▸ **Source text**:
>>>>>
The Adriatic Sea is the one place that researchers have been keeping an active jelly-watch for over two and a half centuries. Looking back to the first recorded sightings in 1729, history indicates that jellyfish "bloom" cycles are increasing in frequency, and lasting longer. The extensive local data set has shown Alenka Malej, a jellyfish researcher at the National Institute of Biology in Slovenia, that cyclical jellyfish "blooms" have been flourishing with increasing regularity in the last few years, and are sticking around for longer as well.
Why the boom?
"It's very clear that jellyfish populations go up and down naturally with climate," Jennifer Purcell, a jellyfish researcher at the Western Washington University told NBC News. But recent human-caused warming has, along with other factors, created "suspiciously" fit conditions for jellyfish.
Most recently, teams have found that undersea construction, has also been very very good to the bloomin' jellies.
A jellyfish doesn't start out adrift and on the hunt. Most of its life is spent anchored, as a millimeter-high translucent polyp. A polyp can hang out for years, and bud off multiple bententacled baby jellies which swell to full size in their single year abroad.
Malej led a study that tested if jellyfish polyps in the Adriatic Sea were using offshore platforms like oil or gas rigs and harbors as nesting grounds. Compared to the 1960s, when there were only a handful of platforms in that body of water just beyond the "boot" of Italy, there are now more than 120. Sure enough, Malej told NBC News that her team found moon jelly polyps encrusting every base they sampled.
It's not just those fossil-fuel rigs, either. The sandy bases of offshore windmills make sound breeding grounds for Mediterranean jellyfish, says Piraino, whose newest study looked at the jellyfish-friendly bases of windmills in the North Sea as well.
<<<<<
▸ **Activities**:
1 – From the passage on jellyfish blooms, extract the part from "Most recently, teams" to "single year abroad." word for word.
2 – According to the passage on jellyfish blooms, how many offshore platforms are there now in the Adriatic Sea?
3 – Carry on the passage about jellyfish blooms, picking up after its final sentence.

(Stored records)
>>>>>
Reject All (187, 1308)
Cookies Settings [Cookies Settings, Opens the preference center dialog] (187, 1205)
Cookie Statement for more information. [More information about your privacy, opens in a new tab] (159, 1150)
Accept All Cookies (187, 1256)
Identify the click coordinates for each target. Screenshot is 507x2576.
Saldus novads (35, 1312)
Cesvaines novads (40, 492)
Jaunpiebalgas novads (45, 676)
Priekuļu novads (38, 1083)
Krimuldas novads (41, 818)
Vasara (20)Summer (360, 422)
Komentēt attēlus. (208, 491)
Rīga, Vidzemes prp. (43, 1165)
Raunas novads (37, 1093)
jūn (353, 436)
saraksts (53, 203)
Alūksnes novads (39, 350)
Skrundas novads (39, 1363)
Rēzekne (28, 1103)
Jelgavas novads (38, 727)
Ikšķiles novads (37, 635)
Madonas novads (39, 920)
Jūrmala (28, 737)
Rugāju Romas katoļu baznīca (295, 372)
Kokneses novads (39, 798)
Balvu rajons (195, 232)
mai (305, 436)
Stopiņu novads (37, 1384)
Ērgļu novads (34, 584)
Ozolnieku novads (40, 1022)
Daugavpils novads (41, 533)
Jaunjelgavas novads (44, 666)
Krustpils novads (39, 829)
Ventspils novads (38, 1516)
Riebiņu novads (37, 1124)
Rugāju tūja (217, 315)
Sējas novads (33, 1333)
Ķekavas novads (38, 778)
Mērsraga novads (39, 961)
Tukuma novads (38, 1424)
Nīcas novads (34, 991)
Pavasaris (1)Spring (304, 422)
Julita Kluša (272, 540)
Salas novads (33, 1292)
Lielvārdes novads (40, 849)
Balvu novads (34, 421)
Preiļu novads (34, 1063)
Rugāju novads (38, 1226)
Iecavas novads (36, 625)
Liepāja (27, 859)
<<<<<
▸ **Expected results**:
1 –
Most recently, teams have found that undersea construction, has also been very very good to the bloomin' jellies.
A jellyfish doesn't start out adrift and on the hunt. Most of its life is spent anchored, as a millimeter-high translucent polyp. A polyp can hang out for years, and bud off multiple bententacled baby jellies which swell to full size in their single year abroad.

2 – More than 120.

3 –
A chewy problem
As human activities in the oceans continue, our run-ins with jellyfish are expected to become more frequent. Researchers expect to see them to be the cause of seasonal beach closings more often, or becoming more of a nuisance at coastal power plants.
What's the solution? Robots, say one a team from the Korean Advanced Institute of Science and Technology. They've built a "Jellyfish Elimination Robotic Swarm" to travel the ocean and shred any jellyfish that get in the way, capable of mulching 1,985 pounds per hour.
Jellyfish-juicing robots "may not be the best solution" on an ocean-wide scale, but "a power-intake plant might be a good place to try it," Western Washington University's Purcell said.
Another solution may be to eat our way through them. At Piraino's lab in Italy, researchers are looking at how to make jellyfish more palatable: to livestock — and to humans. "[Jellyfish] have a low proportion of fat and a high proportion of proteins," he told NBC News.
If you visit China, Korea or Japan — or even restaurants in America featuring those cuisines — you shouldn't be surprised to find them on the menu. People in the Far East have been eating jellies for millennia, served in various degrees of crispiness, after being harvested, dried and salted.
"There's not much flavor at all, but it's more about the texture," Lucas Brotz, who is researching jellyfish fisheries towards a PhD at the University of British Columbia, told NBC News. "It's this interesting line between crunchy and chewy, like al dente pasta, sort of half cooked."
While Brotz believes that one solution to jellyfish over-population is that we eat more of them, there's a problem: The populations experiencing the biggest rise are not among varieties that people typically do eat. "We may develop technology to make them more palatable," he offered hopefully.